C’est avec beaucoup de tristesse que j’ai pris connaissance de l’article paru dans notre journal du 7 avril au sujet des services disponibles à l’hôpital de Campbellton.

Ayant moi-même vécu dans cette très belle région pendant plus de 45 ans et y ayant accouché à trois reprises, je n’arrive pas à comprendre comment nous sommes arrivés à une telle limitation de services.

Dans le contexte actuel, je trouve que les conditions exigées par le réseau pour rétablir les services sont très élevées et exagérées.

Je peux comprendre qu’on veut se protéger contre les risques de poursuites, etc.
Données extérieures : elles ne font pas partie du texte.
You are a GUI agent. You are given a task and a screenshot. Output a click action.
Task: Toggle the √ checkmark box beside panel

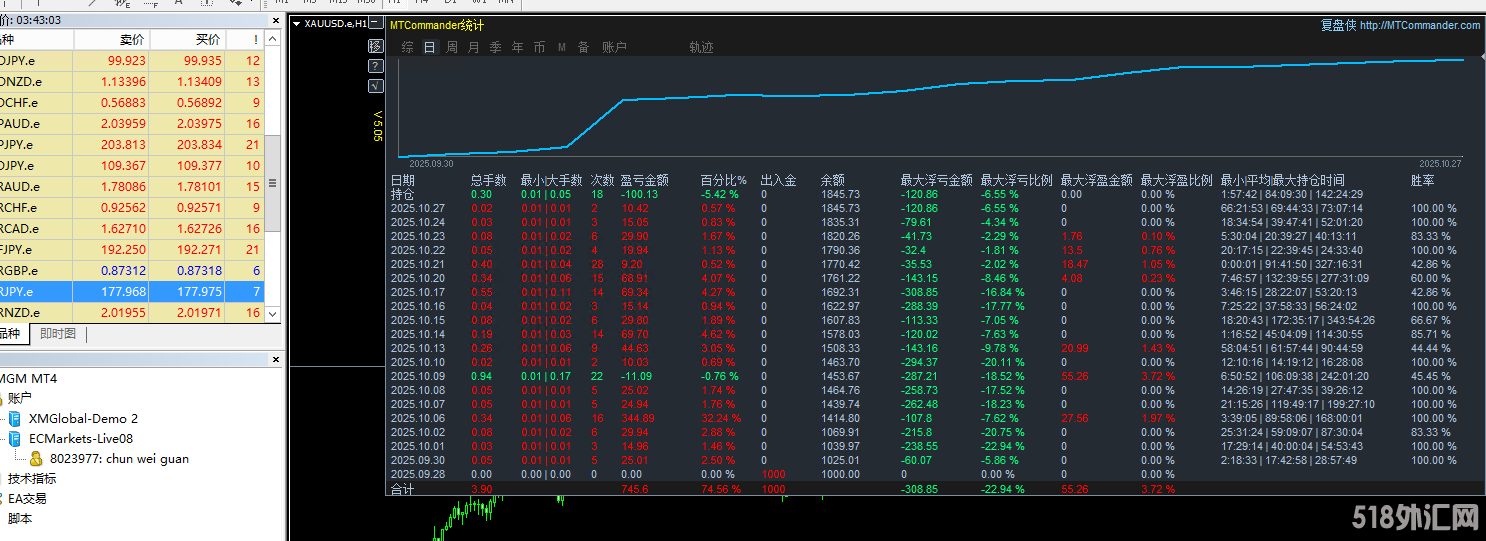[376, 86]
Par contre, il me semble qu’il y a des risques tout aussi importants pour une femme de Kedgwick, par exemple, de se déplacer en soirée pour aller accoucher à Bathurst!

Quelques années passées, on pouvait accoucher avec l’aide d’un médecin et de quelques infirmières. On était loin de penser que la présence d’un gynécologue et d’un pédiatre était absolument nécessaire à moins de complications prévues. On leur aurait fait appel au besoin.

Plus encore, nos mères accouchaient à la maison avec l’aide de sages femmes (non diplômées). Je ne suis pas certaine qu’il y avait tellement plus de mortalités infantiles. Pourquoi sommes-nous rendus à tant exiger?

Le Restigouche aurait besoin d’une forte augmentation de population, mais le contexte actuel n’encourage certainement pas les jeunes couples à s’y établir et procréer.

J’appuie et je félicite l’initiative récente des aînés du Restigouche de faire circuler une pétition pour exiger le rétablissement des services de santé si essentiels au Restigouche.